Saranno il medico e la struttura sanitaria convenuti, che dovranno provare di aver agito con diligenza e senza colpa ed evitare così il conseguente risarcimento dei danni e anche del danno biologico.
C’è da precisare che la responsabilità contrattuale include anche la violazione di obblighi correlati alla prestazione principale (intervento medico, chirurgico ecc.) come quello di informazione cosiddetto: CONSENSO INFORMATO.
il medico ha il dovere di informare il paziente sulla natura dell’intervento e sulle possibilità e probabilità dei risultati conseguibili, (così Cassazione Civile, sentenza n. 5444 del 14.3.2006), e anche se svolto nell’interesse del paziente, il trattamento medico non è lecito se manca il suo consenso.  
Siffatta carenza in presenza di un trattamento terapeutico integra violazione degli articoli 32 comma 2 e 13 della Costituzione (il quale ultimo sancisce l’inviolabilità della libertà personale e dunque la libertà di salvaguardia della propria salute e della propria integrità fisica) nonché dell’art. 33 della legge n. 833 del 23.12.1978 (Istituzione del servizio Sanitario Nazionale), che prevede la volontarietà di accertamenti e trattamenti sanitari, ma anche dell’art. 1337 C.c., che include nell’obbligo di buona fede il dovere di informare sulle circostanze necessarie a prendere una consapevole decisione.

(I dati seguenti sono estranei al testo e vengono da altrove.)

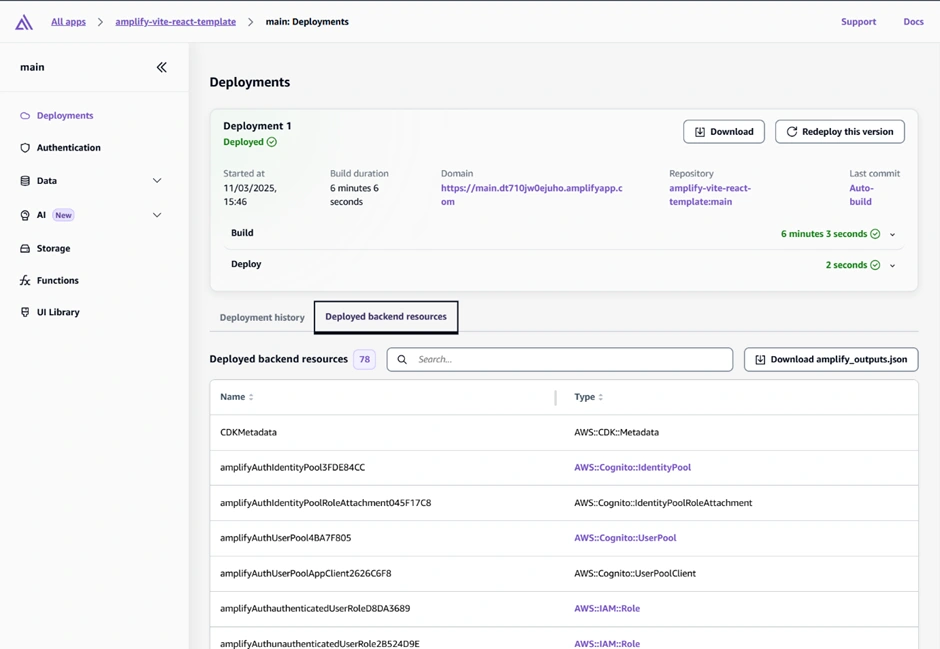
Task: Select Deployed backend resources tab
Action: point(386,317)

Ottenuta l’informazione, il paziente può esprimere il consenso, o il dissenso, ad una prestazione medica.
La Corte di Cassazione spiega che “il consenso informato ha come correlato la facoltà non solo di scegliere tra le diverse possibilità di trattamento medico, … ma altresì di eventualmente rifiutare la terapia e di decidere consapevolmente di interromperla” (sentenza n. 21748 del 16.10.2007).

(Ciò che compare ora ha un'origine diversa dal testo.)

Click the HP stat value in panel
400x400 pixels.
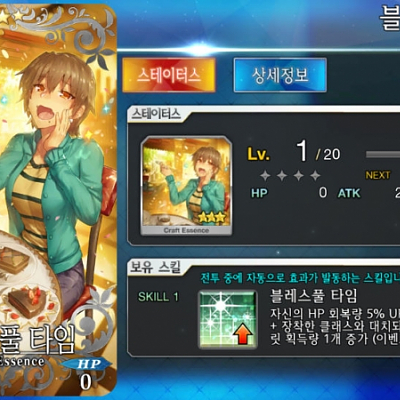(x=323, y=193)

Addirittura la Cassazione ha previsto che il consenso informato non riguarda solo i rischi oggettivi e tecnici in relazione alla situazione soggettiva e allo stato della disciplina, ma riguarda “anche la concreta, magari momentaneamente carente situazione ospedaliera, in rapporto alle dotazioni e alle attrezzature, e al loro regolare funzionamento, in modo che il paziente possa non soltanto decidere se sottoporsi o meno all'intervento, ma anche se farlo in quella struttura ovvero chiedere di trasferirsi in un'altra. L'omessa informazione sul punto può configurare una negligenza grave, della quale il medico risponderà in concorso con l'ospedale sul piano della responsabilità civile, quindi del risarcimento del danno e in particolare del danno biologico, ed eventualmente anche sul piano professionale, deontologico - disciplinare.” (Cassazione Civile n. 6318/2000).